Intended for healthcare professionals

Opinion Primary Colour

Helen Salisbury: Putting the care into healthcare

BMJ 2024; 386 doi: https://doi.org/10.1136/bmj.q1458 (Published 09 July 2024) Cite this as: BMJ 2024;386:q1458
  1. Helen Salisbury, GP
  1. Oxford
  1. helen.salisbury{at}phc.ox.ac.uk
    Follow Helen on X @HelenRSalisbury

What do we want from a healthcare service? We certainly want health, and the service tries to maintain this through preventive treatments, vaccinations, and cancer screening. When our bodies go wrong we can sometimes restore them with curative treatments: antibiotics for infections, surgery for broken bones, chemotherapy for cancer (although, arguably, more effort should be directed upstream, tackling the causes of ill health). In many situations a return to health can’t be achieved, but what we can offer is care, to ease symptoms and to limit disability.

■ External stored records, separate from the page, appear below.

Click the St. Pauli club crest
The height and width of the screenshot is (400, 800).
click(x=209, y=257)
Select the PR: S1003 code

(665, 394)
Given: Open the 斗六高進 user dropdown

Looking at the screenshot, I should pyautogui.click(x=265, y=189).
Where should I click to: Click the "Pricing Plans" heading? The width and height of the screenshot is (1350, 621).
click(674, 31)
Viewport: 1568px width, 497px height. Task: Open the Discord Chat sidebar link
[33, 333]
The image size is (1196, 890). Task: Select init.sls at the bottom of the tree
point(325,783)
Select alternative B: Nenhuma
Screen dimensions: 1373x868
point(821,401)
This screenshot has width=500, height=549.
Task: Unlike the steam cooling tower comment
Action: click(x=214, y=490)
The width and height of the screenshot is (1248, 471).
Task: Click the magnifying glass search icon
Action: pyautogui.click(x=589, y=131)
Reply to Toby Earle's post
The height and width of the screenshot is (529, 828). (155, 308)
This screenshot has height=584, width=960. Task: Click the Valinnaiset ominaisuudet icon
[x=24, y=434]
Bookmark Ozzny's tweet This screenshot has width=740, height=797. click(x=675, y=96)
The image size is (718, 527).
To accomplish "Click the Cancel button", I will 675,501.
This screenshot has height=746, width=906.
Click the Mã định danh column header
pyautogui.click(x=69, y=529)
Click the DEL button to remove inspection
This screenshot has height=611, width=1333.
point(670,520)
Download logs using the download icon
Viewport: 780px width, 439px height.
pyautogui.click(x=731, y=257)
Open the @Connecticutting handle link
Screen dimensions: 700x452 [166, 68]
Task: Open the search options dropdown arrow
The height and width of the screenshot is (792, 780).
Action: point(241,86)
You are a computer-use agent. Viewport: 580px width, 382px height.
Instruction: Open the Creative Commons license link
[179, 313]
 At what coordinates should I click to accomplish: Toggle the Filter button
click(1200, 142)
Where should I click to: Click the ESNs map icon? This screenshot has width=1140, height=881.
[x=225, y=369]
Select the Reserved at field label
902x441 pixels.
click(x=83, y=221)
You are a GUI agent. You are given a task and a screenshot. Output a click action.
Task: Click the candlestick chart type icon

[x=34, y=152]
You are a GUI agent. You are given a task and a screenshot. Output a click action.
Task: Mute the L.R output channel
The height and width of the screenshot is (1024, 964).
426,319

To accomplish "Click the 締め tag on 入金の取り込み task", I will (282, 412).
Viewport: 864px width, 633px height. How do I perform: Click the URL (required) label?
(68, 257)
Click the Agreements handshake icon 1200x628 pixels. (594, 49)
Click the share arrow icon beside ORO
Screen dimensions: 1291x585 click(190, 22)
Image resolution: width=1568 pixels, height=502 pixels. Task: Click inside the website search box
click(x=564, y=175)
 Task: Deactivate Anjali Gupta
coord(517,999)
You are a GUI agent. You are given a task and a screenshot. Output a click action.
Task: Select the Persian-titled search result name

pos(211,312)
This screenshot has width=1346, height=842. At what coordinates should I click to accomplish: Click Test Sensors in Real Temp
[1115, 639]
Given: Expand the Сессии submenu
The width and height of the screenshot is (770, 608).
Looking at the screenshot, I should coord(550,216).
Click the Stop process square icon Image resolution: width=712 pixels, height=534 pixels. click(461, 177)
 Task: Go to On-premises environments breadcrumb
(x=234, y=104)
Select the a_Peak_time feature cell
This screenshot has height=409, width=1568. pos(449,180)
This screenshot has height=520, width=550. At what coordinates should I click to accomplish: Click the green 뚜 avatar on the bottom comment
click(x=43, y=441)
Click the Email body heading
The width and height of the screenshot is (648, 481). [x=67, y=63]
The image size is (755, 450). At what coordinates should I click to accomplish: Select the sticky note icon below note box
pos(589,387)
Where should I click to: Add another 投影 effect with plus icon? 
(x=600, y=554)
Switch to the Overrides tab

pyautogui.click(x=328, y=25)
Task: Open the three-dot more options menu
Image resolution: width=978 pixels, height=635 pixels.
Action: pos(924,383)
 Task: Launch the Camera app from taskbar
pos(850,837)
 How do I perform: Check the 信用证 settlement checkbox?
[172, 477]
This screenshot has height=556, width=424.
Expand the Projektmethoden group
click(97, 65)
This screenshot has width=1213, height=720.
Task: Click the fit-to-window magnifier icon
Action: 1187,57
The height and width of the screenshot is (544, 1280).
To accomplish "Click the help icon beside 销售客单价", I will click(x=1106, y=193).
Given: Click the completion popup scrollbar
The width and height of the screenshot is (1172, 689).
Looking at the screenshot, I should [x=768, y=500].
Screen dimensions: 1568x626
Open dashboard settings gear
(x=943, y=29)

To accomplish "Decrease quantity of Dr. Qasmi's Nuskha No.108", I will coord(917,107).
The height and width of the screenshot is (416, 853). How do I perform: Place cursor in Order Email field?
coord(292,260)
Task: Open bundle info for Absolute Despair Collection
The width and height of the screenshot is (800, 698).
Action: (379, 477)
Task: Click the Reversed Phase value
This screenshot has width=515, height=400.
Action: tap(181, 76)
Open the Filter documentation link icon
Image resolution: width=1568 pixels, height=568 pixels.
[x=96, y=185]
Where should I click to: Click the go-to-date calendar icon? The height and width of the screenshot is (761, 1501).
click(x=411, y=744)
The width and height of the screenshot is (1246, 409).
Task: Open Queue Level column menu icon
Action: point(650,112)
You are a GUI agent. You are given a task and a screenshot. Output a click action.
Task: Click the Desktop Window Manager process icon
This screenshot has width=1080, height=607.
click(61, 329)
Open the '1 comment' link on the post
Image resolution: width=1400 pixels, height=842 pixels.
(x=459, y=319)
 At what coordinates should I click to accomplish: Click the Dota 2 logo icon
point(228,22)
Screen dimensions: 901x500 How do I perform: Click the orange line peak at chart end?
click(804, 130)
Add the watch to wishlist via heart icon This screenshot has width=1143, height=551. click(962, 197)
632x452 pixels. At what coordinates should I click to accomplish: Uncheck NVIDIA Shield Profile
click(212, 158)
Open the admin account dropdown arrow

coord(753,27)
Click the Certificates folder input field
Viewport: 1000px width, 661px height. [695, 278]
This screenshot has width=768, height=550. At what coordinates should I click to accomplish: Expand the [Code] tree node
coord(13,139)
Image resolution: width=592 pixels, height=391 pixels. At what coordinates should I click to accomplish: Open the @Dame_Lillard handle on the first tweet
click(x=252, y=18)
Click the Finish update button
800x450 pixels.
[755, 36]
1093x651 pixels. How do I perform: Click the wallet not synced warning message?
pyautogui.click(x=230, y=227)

The word “care” is sometimes used as though it’s an entirely impersonal activity—hence the phrase “episode of care” in medical management, which usually describes doing something to or for a patient. But patients need something more than to be passive recipients of a series of activities designed to keep them safe: they need to feel cared for, and cared about, in the ordinary meaning of that word. In this sense, a service can’t care for someone; only people can.

When patients phone our surgery or walk into the waiting room, the initial response from reception staff should be one that demonstrates care. It can be hard to convey that sense of care to the patient when the practice can’t exactly meet their demands, and I’m often moved when I hear the kindness and gentleness of staff on the phone as they try to reassure and find a solution, particularly for some of our more challenging patients. That interaction is an important part of the “care pathway”—one that goes way beyond their efficiency in sorting out our appointments.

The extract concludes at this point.